• _Problem_: Could you rewrite the stretch from the line containing "Task: Select the" through the end of the data, changing "second" to "third" and leaving everything else as it is? Leave the pictures out of your answer.

• _Supplied entries_:
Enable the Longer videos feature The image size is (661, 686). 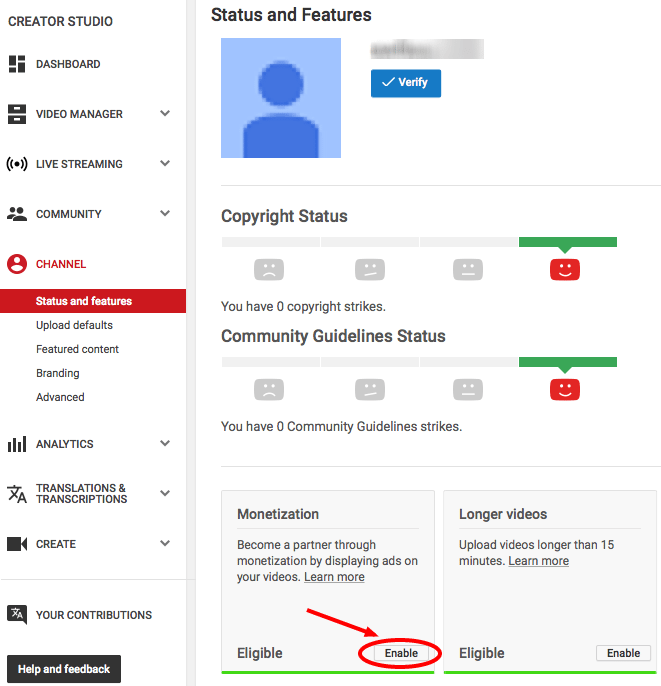point(623,653)
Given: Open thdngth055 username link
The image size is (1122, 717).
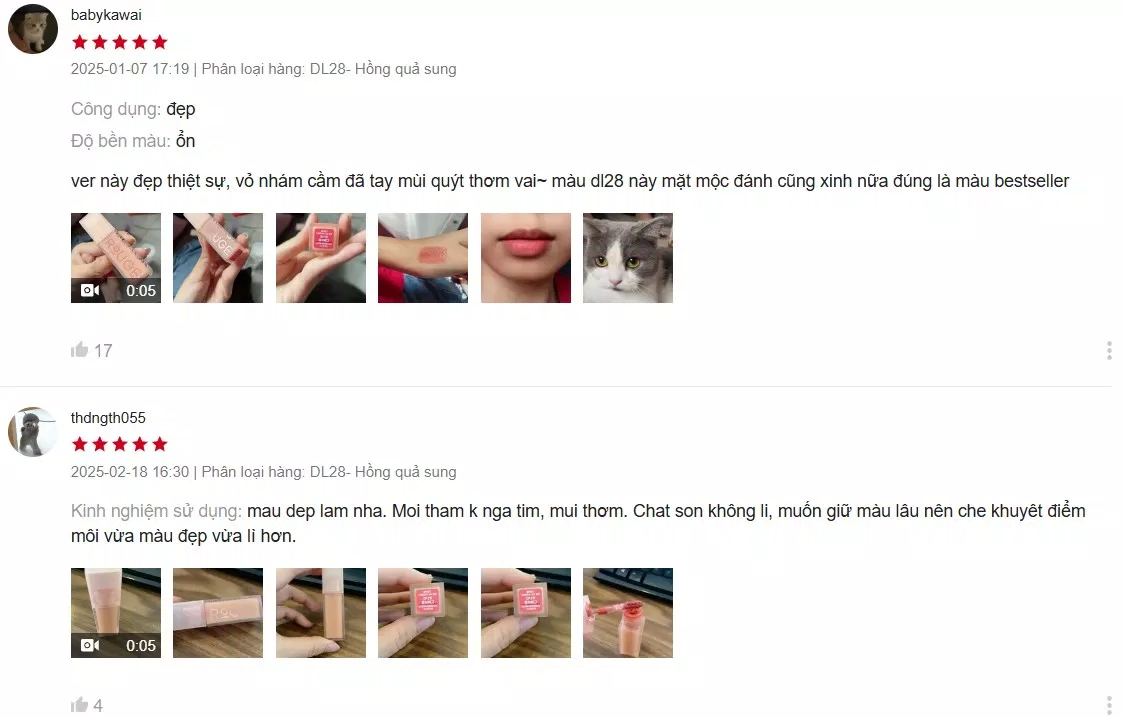Looking at the screenshot, I should (108, 418).
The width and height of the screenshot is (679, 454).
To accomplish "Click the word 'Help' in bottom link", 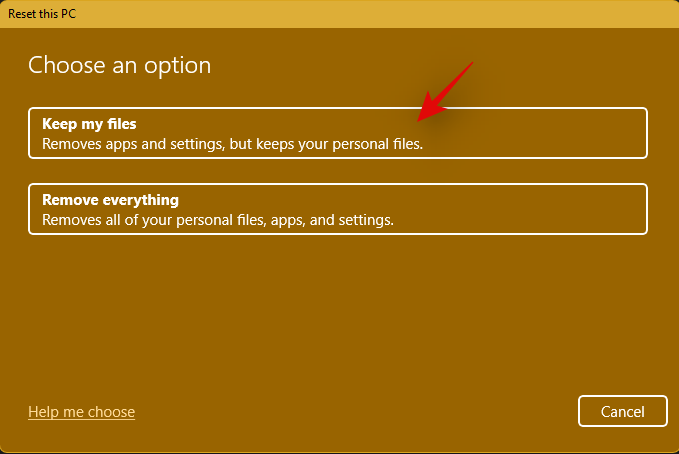I will tap(43, 412).
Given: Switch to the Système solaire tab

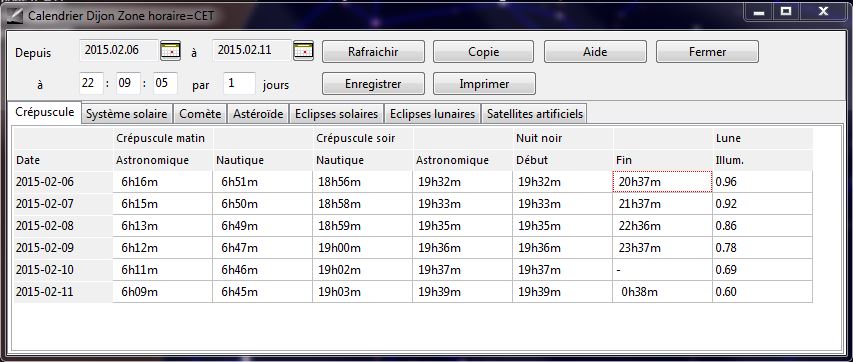Looking at the screenshot, I should pyautogui.click(x=127, y=114).
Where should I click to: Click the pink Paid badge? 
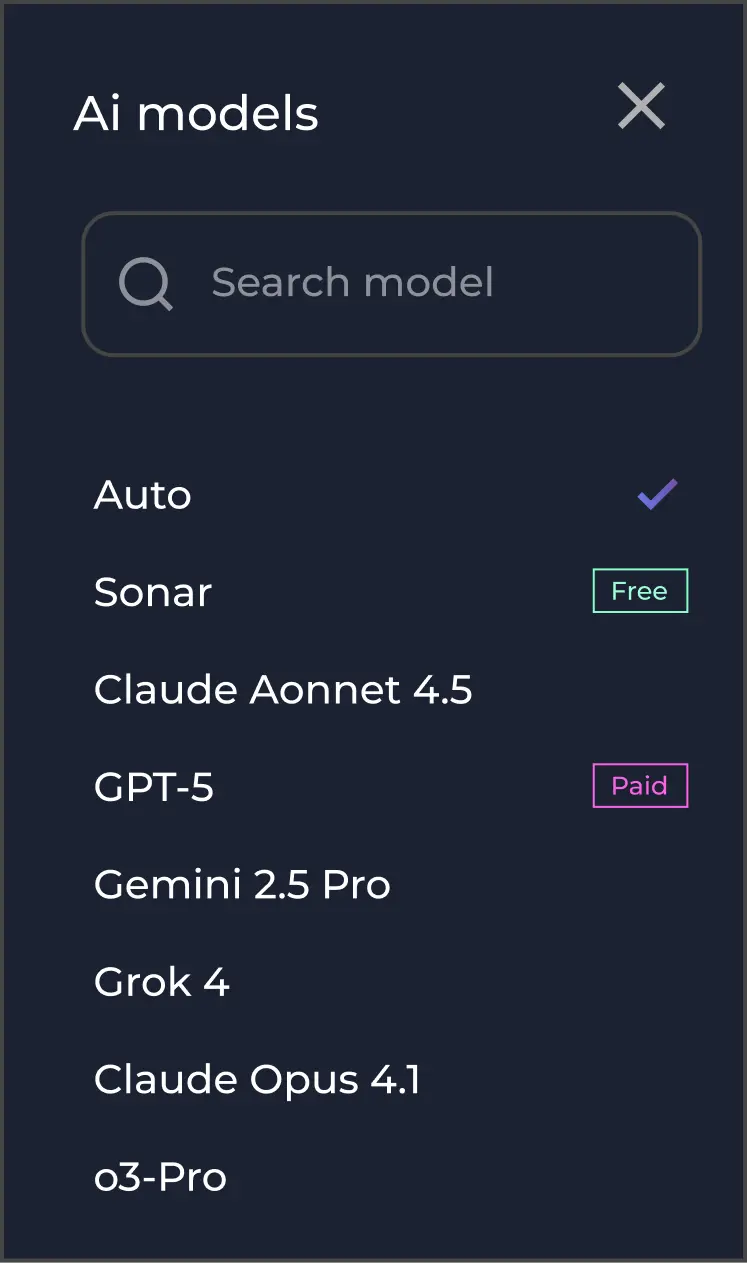pyautogui.click(x=640, y=786)
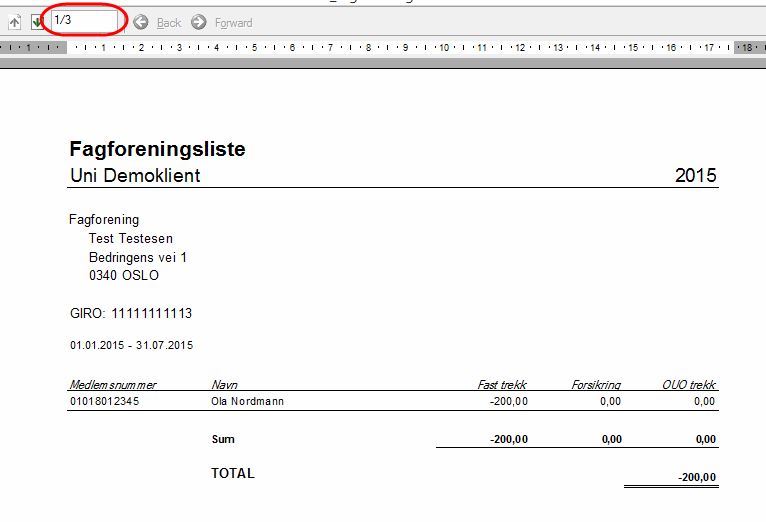
Task: Click the Navn column header
Action: coord(224,384)
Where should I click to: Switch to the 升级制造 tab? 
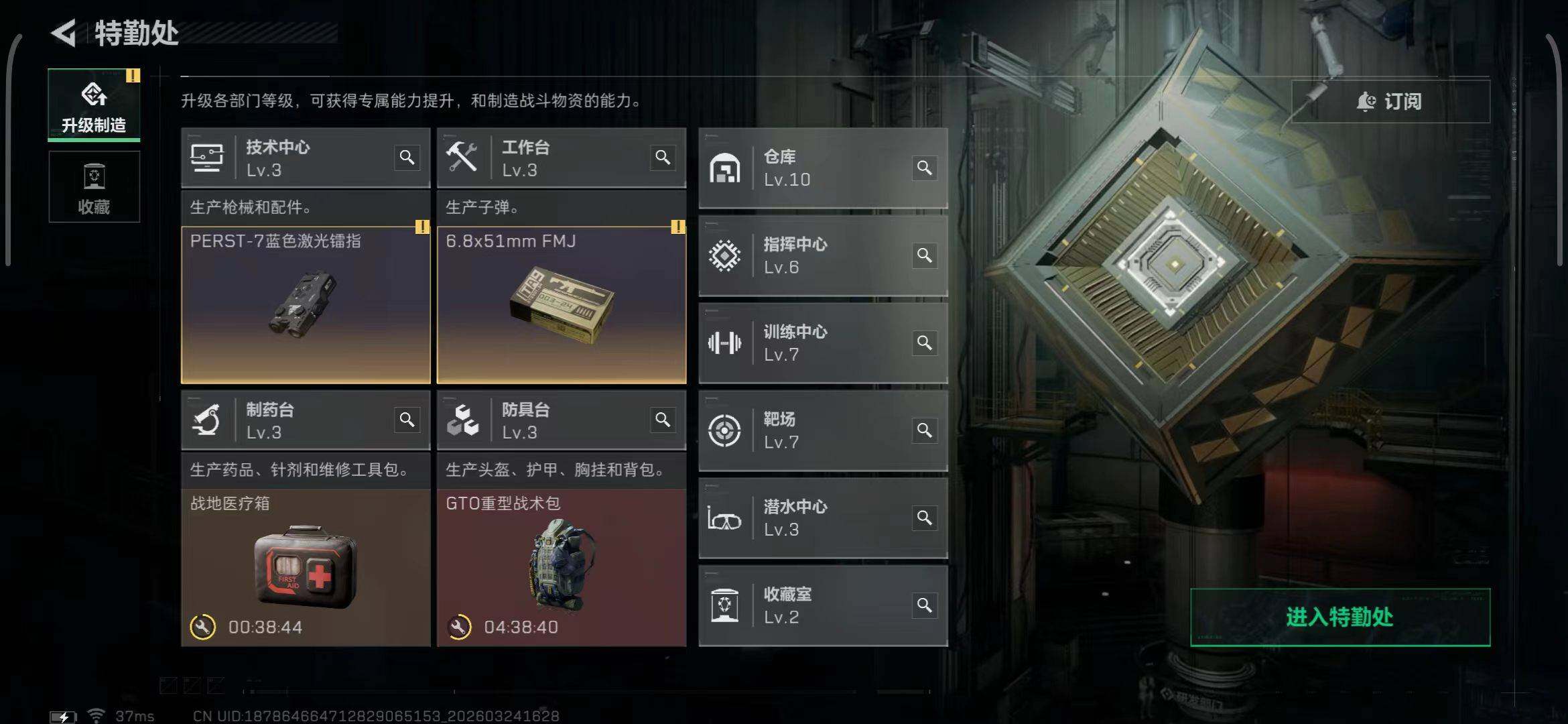pos(94,105)
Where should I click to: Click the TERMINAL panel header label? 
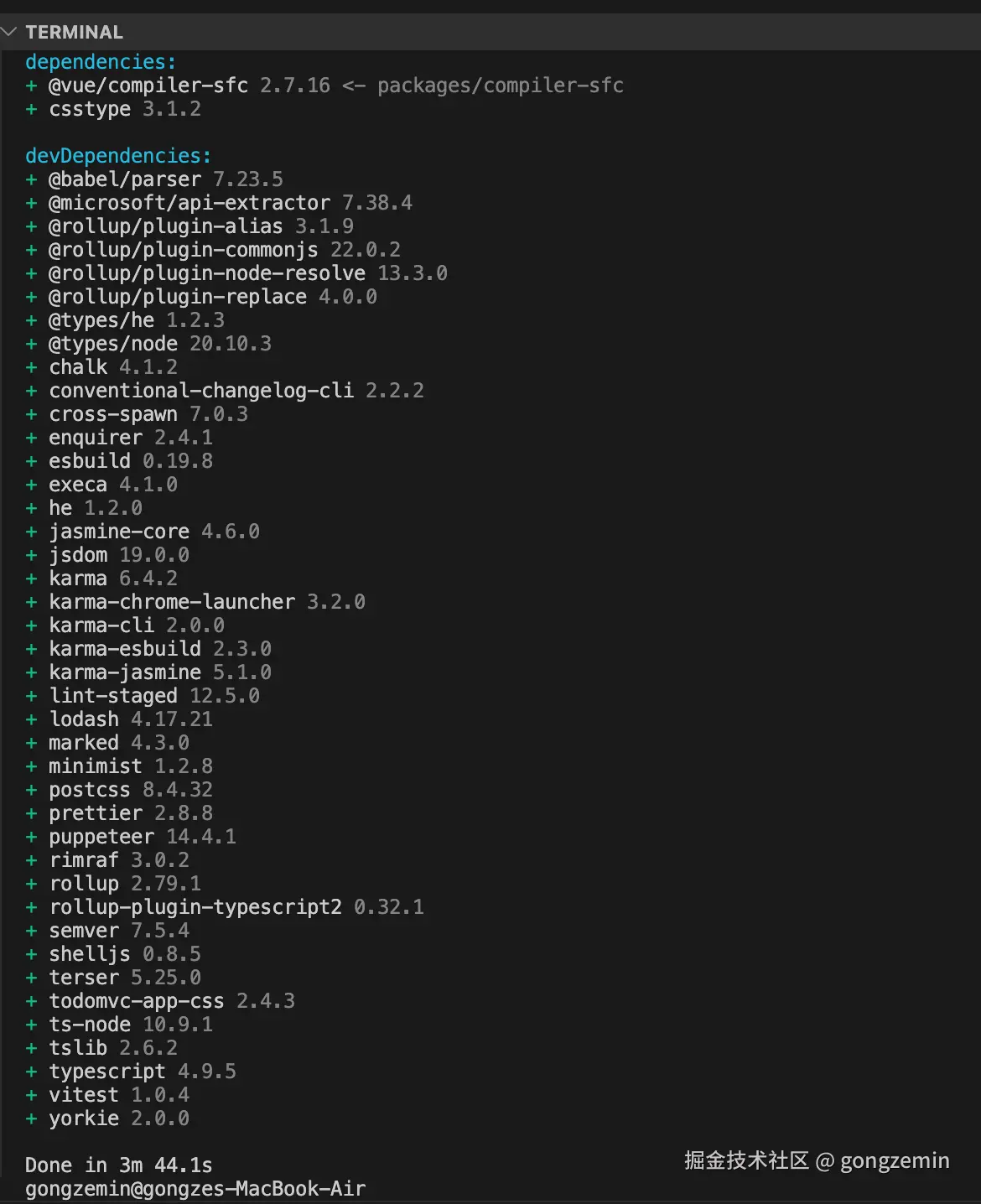coord(74,32)
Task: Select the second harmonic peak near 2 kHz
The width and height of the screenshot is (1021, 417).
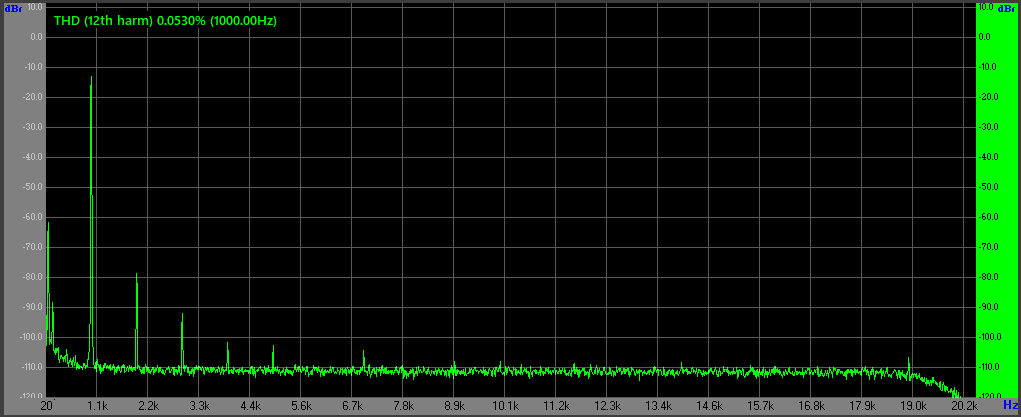Action: click(137, 276)
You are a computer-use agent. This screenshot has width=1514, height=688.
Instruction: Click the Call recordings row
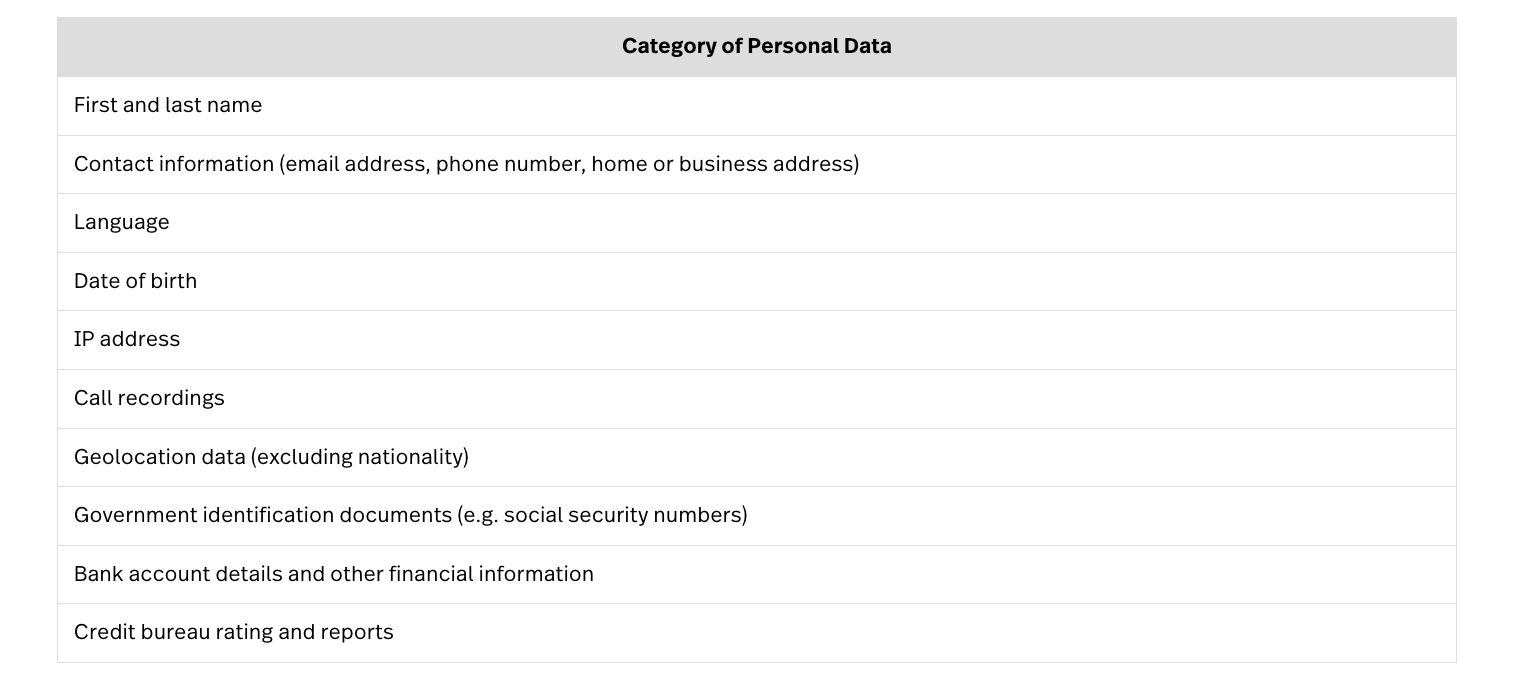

• _Output for this exercise_:
Task: Select the third harmonic peak near 2 kHz
The width and height of the screenshot is (1021, 417).
Action: click(137, 276)
You are a computer-use agent. This screenshot has width=1514, height=688.
Instruction: Click the Call recordings row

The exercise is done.